旅に出た当初ならまだしも、最近では用便中や就寝中でさえ一瞬も気を抜いたことはないと断言できる。

伊達に十年も一人旅をしていないのだ。

遠距離から鉄砲たねがしまの斉射を受けでもしない限り、不意討ちで死ぬことなどまず有り得ない。


それならば……


「……答えの出ないことを考えていても時間の無駄だな」


黒須は一言呟くと、堂々巡りの逡巡を止めた。


考えても分からないなら、ただ前を向いて進む。

武士としての基本則だ。


いくら頭を捻ったとしても、自分で答えを見付けられるとは到底思えない。

身体が元の調子を取り戻したことは、決して悪いことではないはずだ。


もし妖怪変化ようかいへんげが躍り出て来るのなら、それもまた一興いっきょう

万が一ここが黄泉の国でも、地獄の獄卒ごくそつほなを交える機会に恵まれるなら、それこそ願ってもないことだろう。


気を取り直して、次に持ち物を確認することにした。

この森がこの世かあの世かも分からない以上、念には念を入れておく必要がある。


元は濃紺だった着物・脚絆きゃはん手甲てっこうは、長い付き合いで今では真っ黒になってしまった。

篭手こて脛当すねあてにもさびが浮いている。

大小に小柄こづか、短刀が一振り、寸鉄すんてつ袖鎖そでぐさり含針ふくみばりが数本。

数食分の玄米が入った兵糧袋、銀貨と銭貨が少量の小銭入れ、火打鉄ひうちがね・石・もぐさの入った火打袋、刀の手入れをするための丁子油、髪を結うための組紐が数本に、たすき・手ぬぐい・縄・竹筒、最後に先程手に入れた蛇の肉。


全て丁寧に確認したが、持ち物に変化は無さそうだ。

身体の件があったので、使い古した具足ぐそくが新品同然に変わっているかもと少しだけ期待したのだが……。

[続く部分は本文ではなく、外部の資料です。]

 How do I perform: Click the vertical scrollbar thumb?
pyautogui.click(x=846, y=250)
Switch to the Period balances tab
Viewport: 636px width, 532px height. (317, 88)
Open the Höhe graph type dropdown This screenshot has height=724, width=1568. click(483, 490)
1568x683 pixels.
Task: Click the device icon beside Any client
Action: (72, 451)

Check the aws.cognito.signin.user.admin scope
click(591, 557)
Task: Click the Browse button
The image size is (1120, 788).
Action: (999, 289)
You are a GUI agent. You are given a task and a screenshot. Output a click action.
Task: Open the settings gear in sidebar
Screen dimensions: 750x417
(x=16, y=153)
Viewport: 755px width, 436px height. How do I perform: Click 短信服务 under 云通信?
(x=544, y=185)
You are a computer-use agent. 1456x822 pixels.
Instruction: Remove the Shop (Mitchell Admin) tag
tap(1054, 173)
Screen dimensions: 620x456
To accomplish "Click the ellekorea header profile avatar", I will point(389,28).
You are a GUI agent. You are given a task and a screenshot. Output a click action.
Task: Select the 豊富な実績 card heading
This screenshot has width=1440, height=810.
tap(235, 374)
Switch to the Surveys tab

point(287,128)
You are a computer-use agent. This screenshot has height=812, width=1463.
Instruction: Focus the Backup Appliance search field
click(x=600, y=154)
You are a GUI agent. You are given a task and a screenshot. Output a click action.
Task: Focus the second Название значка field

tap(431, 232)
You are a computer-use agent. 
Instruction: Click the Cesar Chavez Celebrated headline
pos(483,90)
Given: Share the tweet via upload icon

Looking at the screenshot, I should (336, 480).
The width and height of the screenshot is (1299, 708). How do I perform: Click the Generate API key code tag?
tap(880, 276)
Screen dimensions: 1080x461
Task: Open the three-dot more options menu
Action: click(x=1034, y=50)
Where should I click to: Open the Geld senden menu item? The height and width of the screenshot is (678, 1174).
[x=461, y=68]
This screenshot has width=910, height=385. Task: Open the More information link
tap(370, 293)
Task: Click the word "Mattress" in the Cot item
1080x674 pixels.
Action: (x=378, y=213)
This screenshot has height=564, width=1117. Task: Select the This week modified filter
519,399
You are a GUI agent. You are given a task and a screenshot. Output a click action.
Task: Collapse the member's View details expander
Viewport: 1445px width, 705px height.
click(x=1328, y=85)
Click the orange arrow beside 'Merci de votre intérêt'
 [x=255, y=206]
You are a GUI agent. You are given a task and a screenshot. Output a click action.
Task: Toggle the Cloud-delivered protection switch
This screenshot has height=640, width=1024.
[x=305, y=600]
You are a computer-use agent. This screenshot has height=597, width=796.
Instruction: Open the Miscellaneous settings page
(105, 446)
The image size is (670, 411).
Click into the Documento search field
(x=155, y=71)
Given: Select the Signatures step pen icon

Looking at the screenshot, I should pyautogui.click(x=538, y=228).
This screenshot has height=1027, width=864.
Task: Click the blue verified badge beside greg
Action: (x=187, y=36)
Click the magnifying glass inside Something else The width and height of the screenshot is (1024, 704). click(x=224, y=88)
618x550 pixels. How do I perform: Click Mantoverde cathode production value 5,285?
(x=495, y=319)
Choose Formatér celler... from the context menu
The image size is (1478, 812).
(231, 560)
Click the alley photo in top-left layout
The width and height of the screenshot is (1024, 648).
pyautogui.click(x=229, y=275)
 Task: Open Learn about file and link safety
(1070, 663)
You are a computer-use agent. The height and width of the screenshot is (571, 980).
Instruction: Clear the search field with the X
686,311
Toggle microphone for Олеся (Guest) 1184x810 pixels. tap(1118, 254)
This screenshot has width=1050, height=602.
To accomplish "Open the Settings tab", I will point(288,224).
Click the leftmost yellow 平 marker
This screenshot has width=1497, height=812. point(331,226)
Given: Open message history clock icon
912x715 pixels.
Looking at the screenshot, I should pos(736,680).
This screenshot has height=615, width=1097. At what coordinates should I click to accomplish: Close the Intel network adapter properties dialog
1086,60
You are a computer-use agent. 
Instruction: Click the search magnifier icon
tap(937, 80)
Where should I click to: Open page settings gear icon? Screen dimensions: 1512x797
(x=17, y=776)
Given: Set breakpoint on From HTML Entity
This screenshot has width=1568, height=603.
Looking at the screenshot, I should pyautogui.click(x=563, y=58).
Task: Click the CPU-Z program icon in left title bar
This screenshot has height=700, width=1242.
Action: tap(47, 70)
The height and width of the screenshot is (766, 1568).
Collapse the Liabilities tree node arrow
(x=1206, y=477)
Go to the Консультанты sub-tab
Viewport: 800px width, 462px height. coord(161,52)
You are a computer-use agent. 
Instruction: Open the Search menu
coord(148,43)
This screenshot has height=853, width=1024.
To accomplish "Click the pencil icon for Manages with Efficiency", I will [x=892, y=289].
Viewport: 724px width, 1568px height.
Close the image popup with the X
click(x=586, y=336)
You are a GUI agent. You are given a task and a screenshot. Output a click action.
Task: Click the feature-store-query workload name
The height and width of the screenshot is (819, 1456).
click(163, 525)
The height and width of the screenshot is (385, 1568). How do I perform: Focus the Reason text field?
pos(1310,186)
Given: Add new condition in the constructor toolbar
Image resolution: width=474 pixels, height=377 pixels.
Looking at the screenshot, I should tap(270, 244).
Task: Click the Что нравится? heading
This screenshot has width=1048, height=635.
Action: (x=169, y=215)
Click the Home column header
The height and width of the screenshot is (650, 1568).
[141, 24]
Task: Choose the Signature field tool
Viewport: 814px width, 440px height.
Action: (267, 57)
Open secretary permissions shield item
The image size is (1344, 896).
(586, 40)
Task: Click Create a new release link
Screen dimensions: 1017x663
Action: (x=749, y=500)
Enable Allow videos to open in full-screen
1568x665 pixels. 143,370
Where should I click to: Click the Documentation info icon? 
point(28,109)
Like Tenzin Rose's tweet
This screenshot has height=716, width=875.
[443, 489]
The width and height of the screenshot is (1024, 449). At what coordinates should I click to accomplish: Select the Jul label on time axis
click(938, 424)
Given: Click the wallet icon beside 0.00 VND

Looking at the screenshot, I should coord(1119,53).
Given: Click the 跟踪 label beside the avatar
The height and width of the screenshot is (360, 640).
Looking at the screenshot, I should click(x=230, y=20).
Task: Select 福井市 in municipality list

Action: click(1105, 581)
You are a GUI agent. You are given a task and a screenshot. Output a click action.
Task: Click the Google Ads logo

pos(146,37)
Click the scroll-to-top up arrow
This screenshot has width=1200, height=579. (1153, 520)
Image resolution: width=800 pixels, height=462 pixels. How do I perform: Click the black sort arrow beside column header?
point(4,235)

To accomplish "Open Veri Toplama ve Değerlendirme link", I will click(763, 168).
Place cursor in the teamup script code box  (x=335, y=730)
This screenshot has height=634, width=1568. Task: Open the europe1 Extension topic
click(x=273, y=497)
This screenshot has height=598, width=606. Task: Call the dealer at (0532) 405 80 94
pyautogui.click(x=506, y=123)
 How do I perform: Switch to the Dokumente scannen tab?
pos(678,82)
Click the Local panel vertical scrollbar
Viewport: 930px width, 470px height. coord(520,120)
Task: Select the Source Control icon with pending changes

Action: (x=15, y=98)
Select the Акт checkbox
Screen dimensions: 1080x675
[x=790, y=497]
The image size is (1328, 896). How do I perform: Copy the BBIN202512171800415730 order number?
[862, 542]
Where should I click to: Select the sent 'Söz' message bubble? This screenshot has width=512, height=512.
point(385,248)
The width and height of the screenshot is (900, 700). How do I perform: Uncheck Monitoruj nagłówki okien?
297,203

この森に迷い込んでからかなりの距離を進んだはずだが、人気ひとけどころか街道や獣道すら見当たらない。

森には慣れているので水や食料はどうとでもなるが、野宿を考えていなかったためかさ寝筵ねむしろを持っていないのが少し痛いか。


「"不足を常とすれば不足無し"、か」


父の言葉を思い出す。


『常日頃から厳しい環境に身を置いておけば、いざ修羅場に放り込まれても平然と出来るものよ!』と、良く通る濁声だみごえで笑いながら話していた。


"択言択行たくげんたくこう"

やはり、いつだって父上は正しい。